Crossbow hunting for deer and bear in the Southern Zone opens November 5 and runs through November 18, the last 14 days of the early bowhunting season, the New York State Department of Environmental Conservation (DEC) announced today.

Crossbows may also be used during the regular seasons and late muzzleloader seasons. However, crossbows cannot be used in bowhunting-only wildlife management units (1C, 3S, 4J, or 8C).

“Crossbow hunting is on the rise and becoming increasingly popular with big game hunters across the State,” DEC Commissioner Basil Seggos said. “New York is constantly seeking to provide sportsmen and women with additional options to hunt deer and bear. The early crossbow season is a perfect complement to the State’s hunting opportunities.”

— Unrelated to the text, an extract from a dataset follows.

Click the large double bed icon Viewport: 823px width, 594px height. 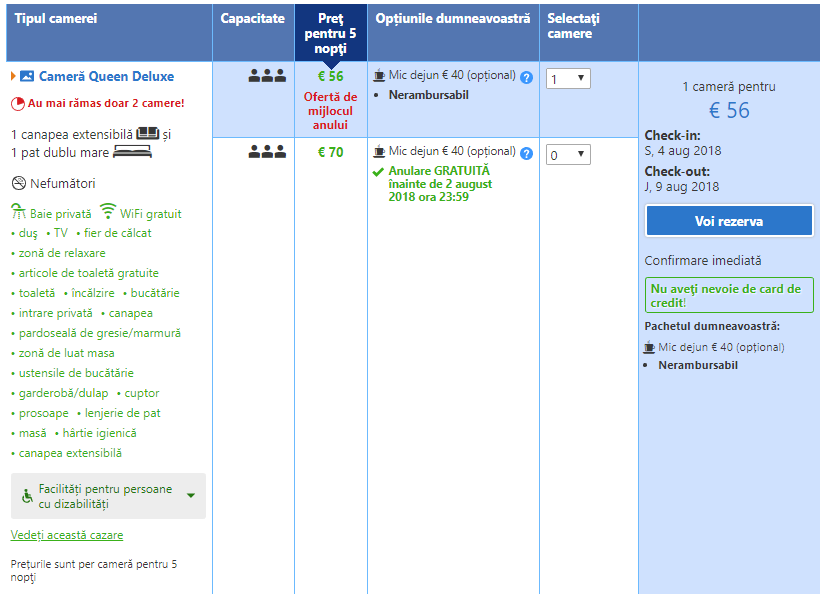(x=132, y=153)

Hunters who plan to hunt with a crossbow must be 14 years of age or older, possess a current year hunting license, and either a completed Hunter Education Certificate of Qualification card dated on or after April 1, 2014, or the completed Crossbow Certificate of Qualification from the annual Regulations Guide.

Additionally, current law treats crossbows as muzzleloaders, so hunters must possess a muzzleloader hunting privilege to legally hunt with a crossbow during any muzzleloader season or during open portions of the early bowhunting seasons. Muzzleloader privilege is not required when hunting with a crossbow during the regular firearms seasons. Currently, completion of a bowhunter education course, although recommended, or the bowhunting privilege are not required for use of a crossbow at any time.

Hunters frequently ask why crossbow hunting opportunities are restricted to certain seasons (e.g., the last 14 days of archery season in the Southern Zone) and tied to muzzleloading privilege rather than the bowhunting privilege. Crossbow use is currently determined by provisions in law. DEC has authorized crossbow use to the maximum extent allowed under the existing state law.

More information on crossbow hunting, certification, and the tags that can be used are in the Regulations Guide and on DEC’s website.